The task.
Rewrite all of the rows below, keeping the request lines, and shift every number in the click coordinates by -71. Leave the pictures out of your answer.

Provided data.
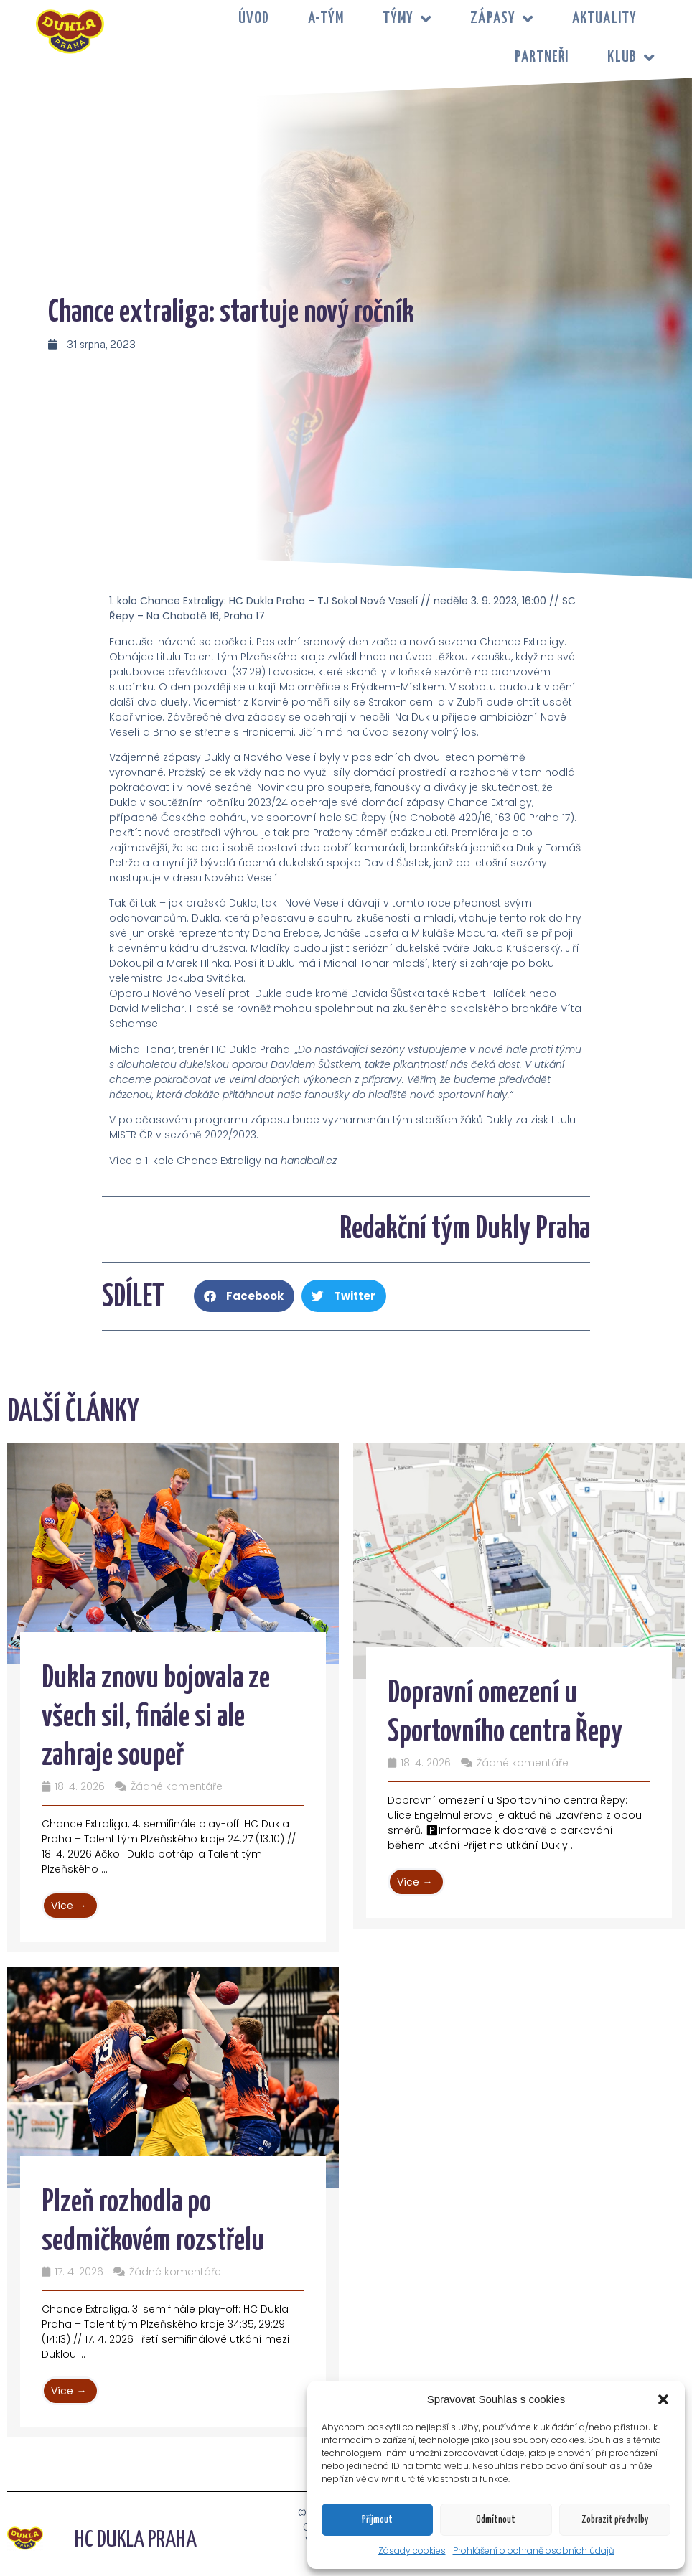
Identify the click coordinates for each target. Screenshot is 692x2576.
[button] (663, 2399)
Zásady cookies (412, 2550)
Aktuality (604, 19)
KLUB (631, 57)
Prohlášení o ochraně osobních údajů (533, 2550)
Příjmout (377, 2520)
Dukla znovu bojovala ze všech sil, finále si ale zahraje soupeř (156, 1717)
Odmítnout (495, 2520)
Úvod (253, 19)
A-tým (326, 19)
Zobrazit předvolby (614, 2520)
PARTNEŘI (542, 57)
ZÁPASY (501, 19)
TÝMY (407, 19)
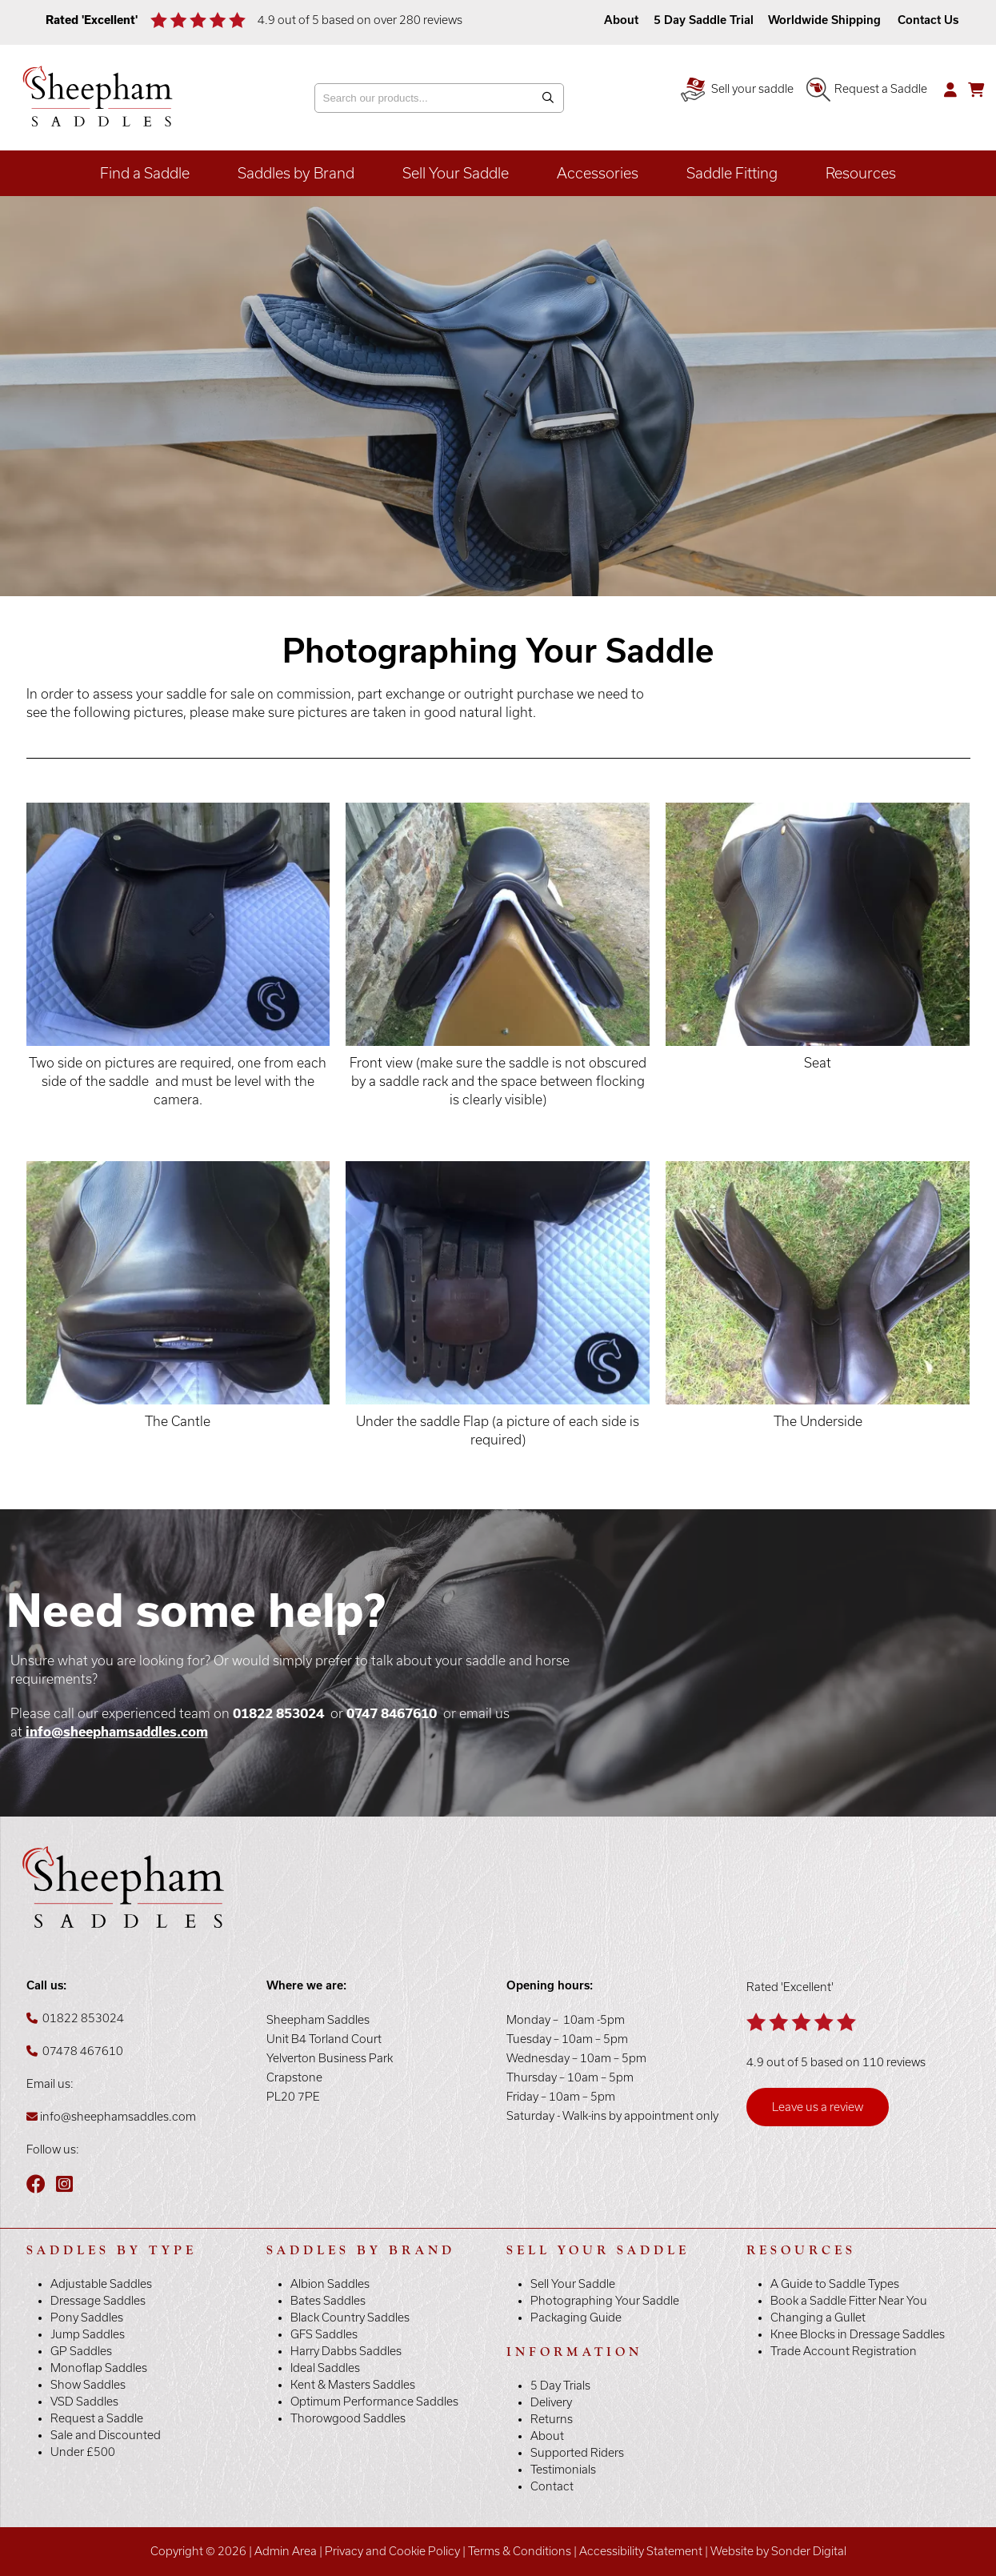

Response.
Identify the click coordinates for each target. Screenshot is 692x2576.
[button] (592, 2328)
Zásady cookies (341, 2479)
Aktuality (533, -52)
KLUB (560, -14)
Prohlášení o ochraně osobních údajů (462, 2479)
Příjmout (306, 2449)
Dukla znovu bojovala ze všech sil, finále si ale zahraje soupeř (85, 1646)
Odmítnout (424, 2449)
Úvod (182, -52)
A-tým (255, -52)
Zobrazit předvolby (543, 2449)
PARTNEŘI (471, -14)
ZÁPASY (430, -52)
TÝMY (336, -52)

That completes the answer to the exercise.